Il est bon de constater que le président de l’Association Mauricienne de Volley-Ball (AMVB), Bharun Teeroovengadum est à côté de la plaque. Sentant le torchon bruler, il a reprogrammé les séances d’entraînement des présélections nationales qui ne coïncidaient pas avec ceux de leurs clubs.
Il était convenu lors d’un point de presse tenu le 8 juillet dernier avec les présélections nationales et les représentants de l’Association Mauricienne de Volley-Ball (AMVB) que les séances d’entraînements étaient programmées les lundis et mercredis, de 18h à 20h pour la présélection féminine et de 20h à 22h pour les présélections masculines. Mais désormais, les filles s’entraîneront le lundi et le jeudi tandis que les garçons feront leurs gammes mardi et vendredi (18h).
Les horaires des entraînements des deux présélections ont été revus et modifiés car cela ne coïncidait pas avec ceux de leurs clubs respectifs. En effet, certains joueurs étaient montés au créneau, faisant ressortir notamment que c’était difficile pour eux de s’entraîner jusqu’à fort tard le soir. Mais cela n’avait alors pas été pris en compte par les représentants de l’AMVB. Ils sont alors revenus à de meilleurs sentiments surtout pour le bien-être des athlètes. Le président de l’AMVB est encore une fois pointé du doigt avec cette obsession pour les Jeux des Îles de l’Océan Indien de l’année prochaine à La Réunion où il s’est mis la pression tout seul en clamant haut et fort que l’objectif des deux sélections étaient de repartir avec la médaille d’or autour du cou.
« La priorité demeure la sélection. Les jours et les heures d’entraînement avaient déjà été discutés lors d’une réunion avec les représentants des différents clubs », avait-il alors clairement souligné. Et voilà qu’il fait marche arrière. Pourquoi ? A-t-il réalisé que c’était une erreur de sa part ? Ne savait-il pas alors que les joueurs devaient absolument se concentrer sur leurs clubs respectifs pour être performants en sélection ? Pourquoi-a-t-il changé d’avis ? En ce qu’il s’agit des joueurs, ils n’adhéraient pas du tout à cette méthode et ont fait part de leurs mécontentements car ils ne bénéficieraient alors pas d’une récupération adéquate surtout avec l’enchaînement des rencontres de première division en vue des play-offs. Et il y aussi le fait que certains des joueurs habitent très loin, voire hors de la région des Plaines Wilhems. 

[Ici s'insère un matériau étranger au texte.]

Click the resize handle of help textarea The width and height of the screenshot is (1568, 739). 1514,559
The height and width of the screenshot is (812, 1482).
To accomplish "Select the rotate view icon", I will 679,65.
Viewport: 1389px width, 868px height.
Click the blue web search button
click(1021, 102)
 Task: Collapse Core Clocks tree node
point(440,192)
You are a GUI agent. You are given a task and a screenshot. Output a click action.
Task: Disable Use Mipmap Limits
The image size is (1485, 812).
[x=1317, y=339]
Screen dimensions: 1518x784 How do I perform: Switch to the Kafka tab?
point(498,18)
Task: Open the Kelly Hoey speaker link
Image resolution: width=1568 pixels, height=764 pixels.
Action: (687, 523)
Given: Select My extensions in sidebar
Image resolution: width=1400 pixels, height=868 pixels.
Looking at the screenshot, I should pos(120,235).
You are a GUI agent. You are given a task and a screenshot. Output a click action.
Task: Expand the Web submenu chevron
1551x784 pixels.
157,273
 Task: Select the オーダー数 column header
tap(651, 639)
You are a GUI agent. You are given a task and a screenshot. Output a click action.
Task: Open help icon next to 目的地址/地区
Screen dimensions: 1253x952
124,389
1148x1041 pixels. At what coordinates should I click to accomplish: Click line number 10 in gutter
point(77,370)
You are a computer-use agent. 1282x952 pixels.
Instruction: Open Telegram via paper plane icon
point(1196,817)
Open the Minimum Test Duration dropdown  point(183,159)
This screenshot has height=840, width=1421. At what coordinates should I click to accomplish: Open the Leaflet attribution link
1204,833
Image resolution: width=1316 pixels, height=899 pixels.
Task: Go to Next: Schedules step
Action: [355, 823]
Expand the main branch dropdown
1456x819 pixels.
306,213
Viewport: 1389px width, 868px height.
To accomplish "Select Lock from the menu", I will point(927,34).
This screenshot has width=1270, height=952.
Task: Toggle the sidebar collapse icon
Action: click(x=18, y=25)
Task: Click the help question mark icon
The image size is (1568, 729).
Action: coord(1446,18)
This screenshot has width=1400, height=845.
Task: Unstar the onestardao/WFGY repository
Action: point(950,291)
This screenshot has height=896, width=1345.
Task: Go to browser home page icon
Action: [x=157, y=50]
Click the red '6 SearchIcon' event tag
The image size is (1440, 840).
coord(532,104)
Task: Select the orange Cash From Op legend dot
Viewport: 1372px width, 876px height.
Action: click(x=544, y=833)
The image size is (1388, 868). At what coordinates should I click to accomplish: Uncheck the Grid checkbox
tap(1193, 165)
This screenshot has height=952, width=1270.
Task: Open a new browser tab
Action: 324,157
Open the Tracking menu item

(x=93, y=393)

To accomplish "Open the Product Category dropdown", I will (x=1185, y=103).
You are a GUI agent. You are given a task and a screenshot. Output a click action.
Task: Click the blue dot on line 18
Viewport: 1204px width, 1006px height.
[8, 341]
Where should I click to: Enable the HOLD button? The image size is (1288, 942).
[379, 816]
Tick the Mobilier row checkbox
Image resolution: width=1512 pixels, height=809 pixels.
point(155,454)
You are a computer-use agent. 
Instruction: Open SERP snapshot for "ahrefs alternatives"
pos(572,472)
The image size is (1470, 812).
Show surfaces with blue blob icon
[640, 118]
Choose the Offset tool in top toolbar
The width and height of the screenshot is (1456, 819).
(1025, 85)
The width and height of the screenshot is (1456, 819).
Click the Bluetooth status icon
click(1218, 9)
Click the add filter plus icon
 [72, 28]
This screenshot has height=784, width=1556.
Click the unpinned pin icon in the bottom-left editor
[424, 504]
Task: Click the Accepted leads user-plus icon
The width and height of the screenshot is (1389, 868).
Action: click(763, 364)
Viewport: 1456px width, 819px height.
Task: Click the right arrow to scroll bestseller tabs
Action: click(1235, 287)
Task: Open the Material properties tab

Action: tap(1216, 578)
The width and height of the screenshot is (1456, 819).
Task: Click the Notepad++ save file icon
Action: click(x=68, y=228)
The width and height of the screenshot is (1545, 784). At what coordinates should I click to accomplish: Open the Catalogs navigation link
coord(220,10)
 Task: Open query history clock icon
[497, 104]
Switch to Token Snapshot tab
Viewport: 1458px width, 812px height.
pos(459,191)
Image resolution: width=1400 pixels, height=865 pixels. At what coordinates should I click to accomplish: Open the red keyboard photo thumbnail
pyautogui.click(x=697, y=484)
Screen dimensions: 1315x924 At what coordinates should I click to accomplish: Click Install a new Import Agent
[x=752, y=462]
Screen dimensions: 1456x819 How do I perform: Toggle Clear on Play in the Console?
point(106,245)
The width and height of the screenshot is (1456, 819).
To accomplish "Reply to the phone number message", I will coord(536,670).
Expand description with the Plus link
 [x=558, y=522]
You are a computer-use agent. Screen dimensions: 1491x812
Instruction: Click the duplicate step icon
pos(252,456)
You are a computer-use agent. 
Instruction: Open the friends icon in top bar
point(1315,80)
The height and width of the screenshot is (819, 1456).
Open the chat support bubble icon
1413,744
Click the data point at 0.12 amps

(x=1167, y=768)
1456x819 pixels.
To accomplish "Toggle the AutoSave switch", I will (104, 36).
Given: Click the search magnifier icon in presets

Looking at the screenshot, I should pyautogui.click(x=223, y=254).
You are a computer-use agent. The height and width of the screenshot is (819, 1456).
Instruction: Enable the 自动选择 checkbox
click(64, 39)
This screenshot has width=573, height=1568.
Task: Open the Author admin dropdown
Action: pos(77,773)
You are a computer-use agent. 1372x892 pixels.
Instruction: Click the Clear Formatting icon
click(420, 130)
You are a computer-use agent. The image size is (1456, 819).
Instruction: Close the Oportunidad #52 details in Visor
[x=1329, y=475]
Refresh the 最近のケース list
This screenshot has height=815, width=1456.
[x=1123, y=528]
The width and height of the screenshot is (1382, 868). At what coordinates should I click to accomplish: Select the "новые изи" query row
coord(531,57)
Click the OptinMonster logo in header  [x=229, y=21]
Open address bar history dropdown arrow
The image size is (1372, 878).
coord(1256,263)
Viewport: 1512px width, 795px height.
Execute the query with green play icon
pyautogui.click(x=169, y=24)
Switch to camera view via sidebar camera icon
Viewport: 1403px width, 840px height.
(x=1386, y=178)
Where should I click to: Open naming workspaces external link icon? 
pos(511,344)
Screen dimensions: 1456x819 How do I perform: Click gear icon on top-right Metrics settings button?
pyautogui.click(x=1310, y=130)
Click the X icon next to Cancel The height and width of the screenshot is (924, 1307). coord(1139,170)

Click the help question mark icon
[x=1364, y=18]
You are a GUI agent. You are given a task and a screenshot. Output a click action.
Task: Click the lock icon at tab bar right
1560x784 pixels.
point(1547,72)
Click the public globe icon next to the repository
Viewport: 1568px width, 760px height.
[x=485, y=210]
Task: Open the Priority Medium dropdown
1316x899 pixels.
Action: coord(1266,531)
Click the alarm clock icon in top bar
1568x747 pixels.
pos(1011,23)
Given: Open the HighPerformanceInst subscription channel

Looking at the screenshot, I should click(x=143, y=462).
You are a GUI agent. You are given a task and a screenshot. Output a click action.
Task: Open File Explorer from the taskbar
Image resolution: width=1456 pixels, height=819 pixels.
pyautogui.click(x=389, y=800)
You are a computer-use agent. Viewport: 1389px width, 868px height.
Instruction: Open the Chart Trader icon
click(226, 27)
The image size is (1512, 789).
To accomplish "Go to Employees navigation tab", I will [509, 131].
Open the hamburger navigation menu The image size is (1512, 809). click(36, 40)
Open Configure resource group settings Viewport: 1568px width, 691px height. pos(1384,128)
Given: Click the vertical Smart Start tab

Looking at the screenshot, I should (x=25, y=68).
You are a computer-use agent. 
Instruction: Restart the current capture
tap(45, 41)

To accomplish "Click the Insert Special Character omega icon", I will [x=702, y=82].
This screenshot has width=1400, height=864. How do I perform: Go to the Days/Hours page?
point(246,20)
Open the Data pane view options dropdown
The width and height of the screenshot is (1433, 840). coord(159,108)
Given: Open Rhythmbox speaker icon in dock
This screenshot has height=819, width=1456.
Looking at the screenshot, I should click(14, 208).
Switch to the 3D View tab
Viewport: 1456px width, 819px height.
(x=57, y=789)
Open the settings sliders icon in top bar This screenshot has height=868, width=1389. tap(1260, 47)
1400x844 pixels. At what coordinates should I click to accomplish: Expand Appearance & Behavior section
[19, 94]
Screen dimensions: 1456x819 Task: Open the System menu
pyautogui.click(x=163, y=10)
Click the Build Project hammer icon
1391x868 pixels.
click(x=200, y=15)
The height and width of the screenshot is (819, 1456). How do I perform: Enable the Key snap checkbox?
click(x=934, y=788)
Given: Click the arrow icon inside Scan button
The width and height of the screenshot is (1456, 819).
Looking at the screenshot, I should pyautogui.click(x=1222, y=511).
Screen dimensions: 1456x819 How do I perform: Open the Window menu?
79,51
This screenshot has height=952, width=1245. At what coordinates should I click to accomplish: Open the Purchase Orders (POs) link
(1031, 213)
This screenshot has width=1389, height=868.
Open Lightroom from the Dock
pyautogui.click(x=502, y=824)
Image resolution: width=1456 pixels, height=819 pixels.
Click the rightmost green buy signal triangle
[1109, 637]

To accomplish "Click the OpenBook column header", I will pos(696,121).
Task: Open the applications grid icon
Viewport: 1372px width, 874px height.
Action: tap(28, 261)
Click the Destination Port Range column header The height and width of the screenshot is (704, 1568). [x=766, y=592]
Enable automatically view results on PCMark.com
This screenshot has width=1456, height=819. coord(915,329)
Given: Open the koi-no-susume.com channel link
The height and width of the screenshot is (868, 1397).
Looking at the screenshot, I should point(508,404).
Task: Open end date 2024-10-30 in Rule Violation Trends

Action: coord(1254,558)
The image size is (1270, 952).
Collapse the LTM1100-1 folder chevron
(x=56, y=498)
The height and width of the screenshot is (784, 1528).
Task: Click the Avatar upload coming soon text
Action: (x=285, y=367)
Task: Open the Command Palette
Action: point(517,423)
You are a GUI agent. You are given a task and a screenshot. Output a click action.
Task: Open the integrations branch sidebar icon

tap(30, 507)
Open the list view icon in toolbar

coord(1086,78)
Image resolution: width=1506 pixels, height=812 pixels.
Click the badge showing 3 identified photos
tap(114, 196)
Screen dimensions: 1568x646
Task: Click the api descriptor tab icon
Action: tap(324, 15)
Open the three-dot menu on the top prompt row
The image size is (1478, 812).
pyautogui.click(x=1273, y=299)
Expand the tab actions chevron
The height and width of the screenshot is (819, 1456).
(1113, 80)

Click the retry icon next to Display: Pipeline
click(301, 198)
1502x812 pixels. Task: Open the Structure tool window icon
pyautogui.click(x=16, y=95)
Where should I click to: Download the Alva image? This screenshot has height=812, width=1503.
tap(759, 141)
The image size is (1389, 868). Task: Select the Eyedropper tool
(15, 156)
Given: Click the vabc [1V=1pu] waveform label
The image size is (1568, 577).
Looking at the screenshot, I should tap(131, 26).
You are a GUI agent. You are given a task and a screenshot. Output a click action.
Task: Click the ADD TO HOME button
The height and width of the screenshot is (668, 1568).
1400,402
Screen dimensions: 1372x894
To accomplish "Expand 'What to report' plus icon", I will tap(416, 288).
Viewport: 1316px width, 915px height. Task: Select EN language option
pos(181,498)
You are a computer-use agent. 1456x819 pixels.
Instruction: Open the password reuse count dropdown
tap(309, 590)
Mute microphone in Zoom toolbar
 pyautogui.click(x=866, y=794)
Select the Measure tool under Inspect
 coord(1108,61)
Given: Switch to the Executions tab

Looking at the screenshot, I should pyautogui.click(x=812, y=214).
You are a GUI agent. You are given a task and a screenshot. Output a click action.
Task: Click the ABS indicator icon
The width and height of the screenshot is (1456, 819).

Autant dire que Bharun Teeroovengadum et les autres représentants de l’AMVB ont dû redescendre de leur tour d’ivoire pour prendre en compte les contestations des volleyeurs. L’important n’est pas de faire que les JIOI devienne une obsession mais de donner les moyens aux joueurs d’atteindre cet objectif dans les meilleures conditions.